[Supplied material Boundary: Start]

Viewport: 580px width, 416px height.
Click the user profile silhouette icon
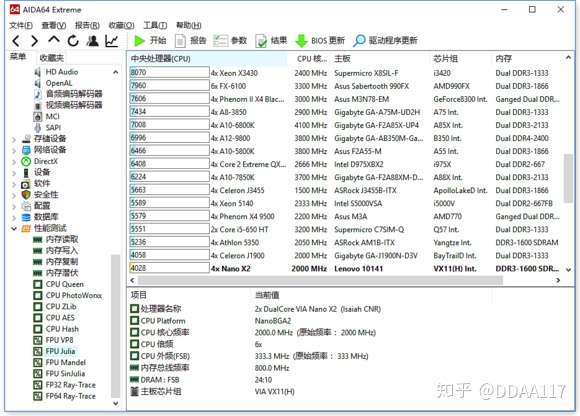[92, 41]
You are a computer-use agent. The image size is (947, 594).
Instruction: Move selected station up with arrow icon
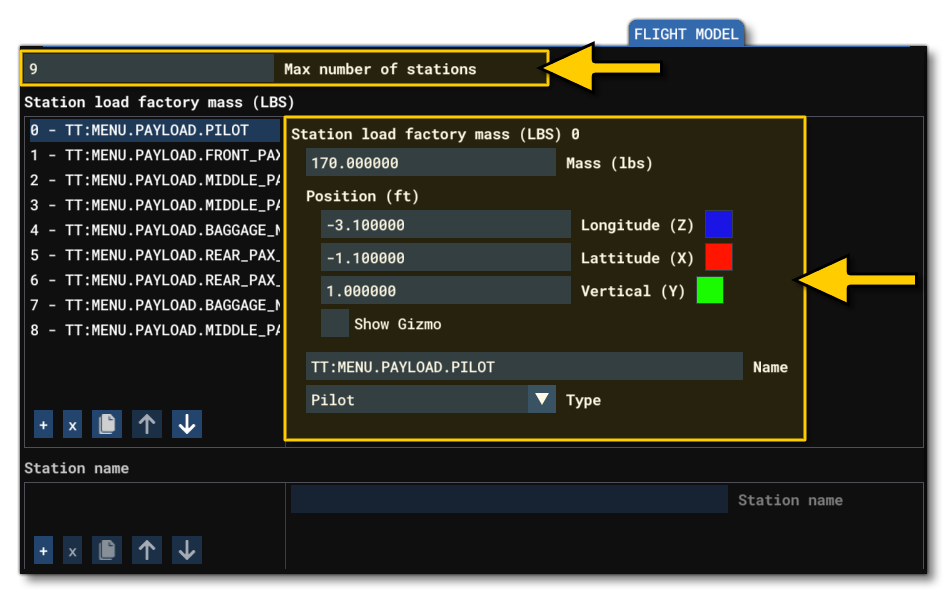146,423
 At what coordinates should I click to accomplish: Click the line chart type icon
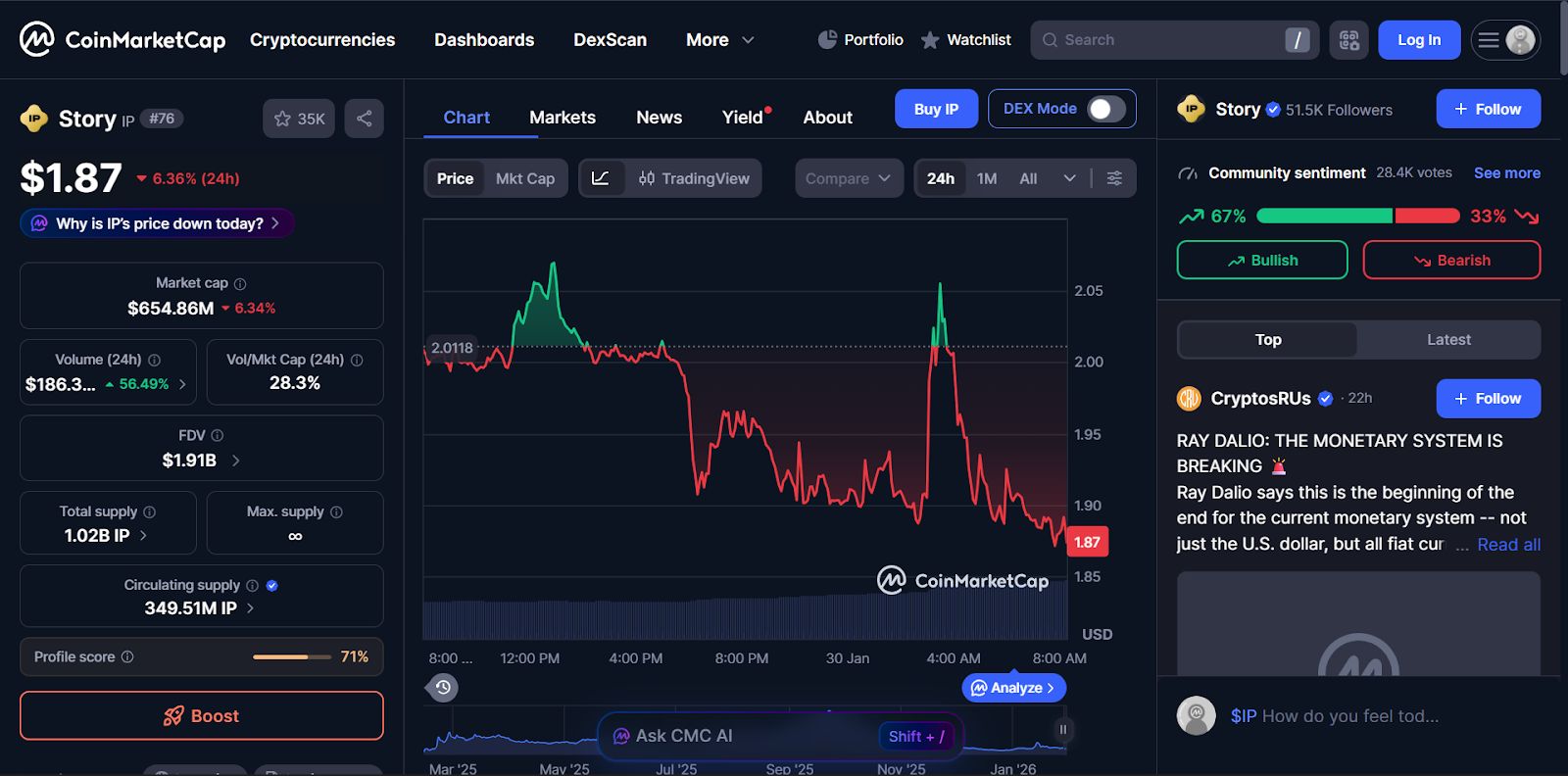click(601, 178)
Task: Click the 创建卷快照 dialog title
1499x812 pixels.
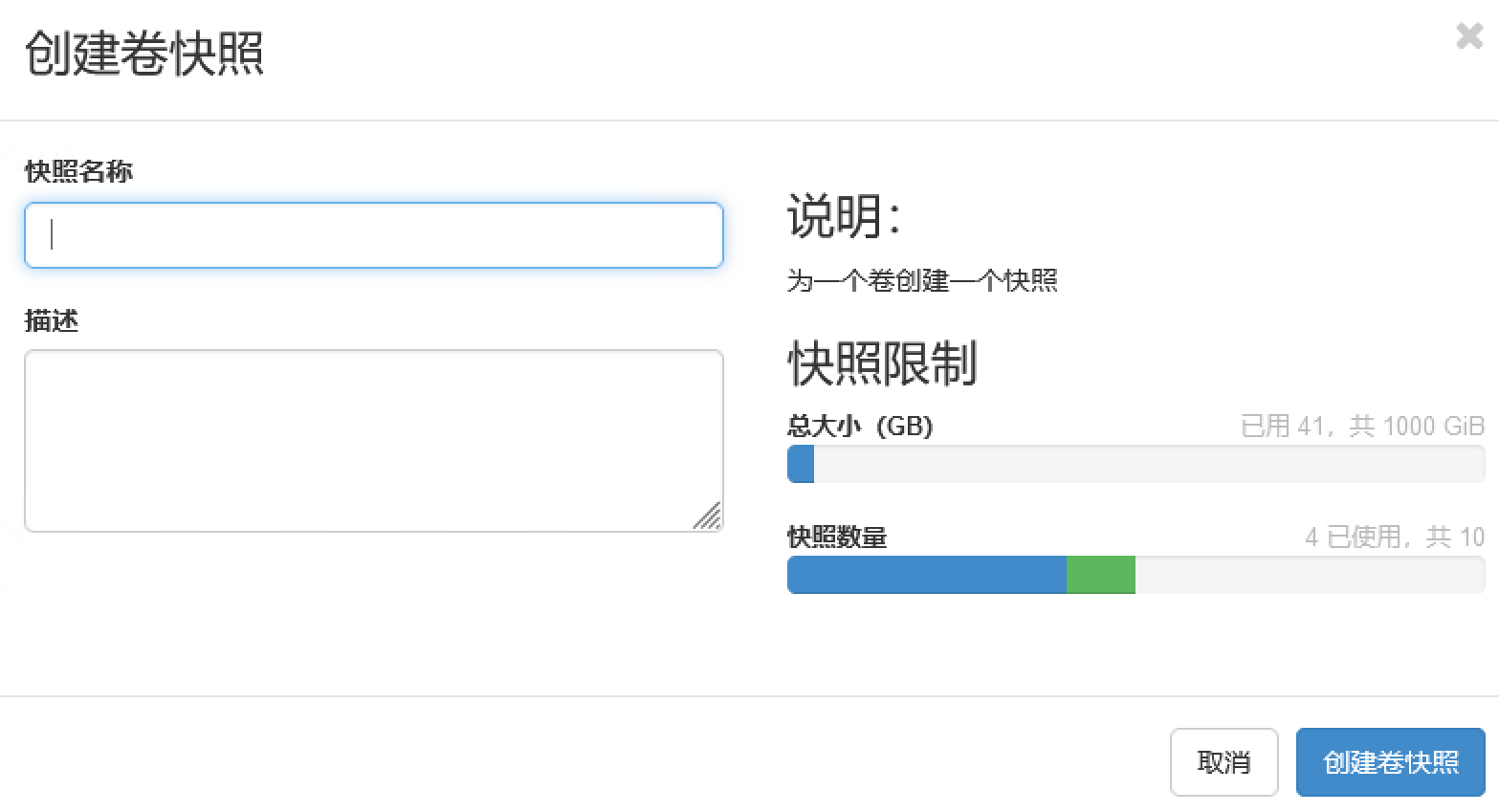Action: tap(143, 54)
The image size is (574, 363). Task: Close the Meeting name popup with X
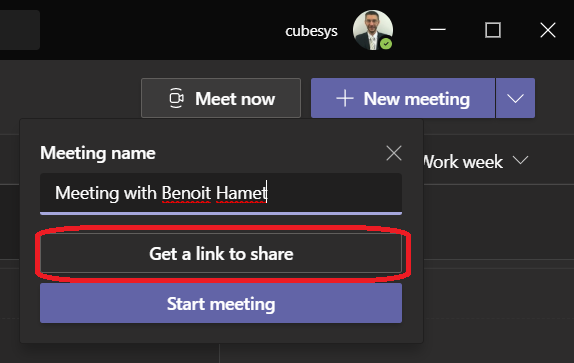click(x=394, y=153)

[Supplied material Boundary: End]

## [Exercise description]
Leave the pictures behind and transcribe every record above exactly.

## [Response to the task]
Viewport: 580px width, 416px height.
Click the user profile silhouette icon
[92, 41]
You are a computer-use agent. The image size is (947, 594).
Instruction: Move selected station up with arrow icon
146,423
 At what coordinates should I click to accomplish: Click the line chart type icon
click(601, 178)
Task: Click the 创建卷快照 dialog title
1499x812 pixels.
Action: tap(143, 54)
The image size is (574, 363). Task: Close the Meeting name popup with X
click(x=394, y=153)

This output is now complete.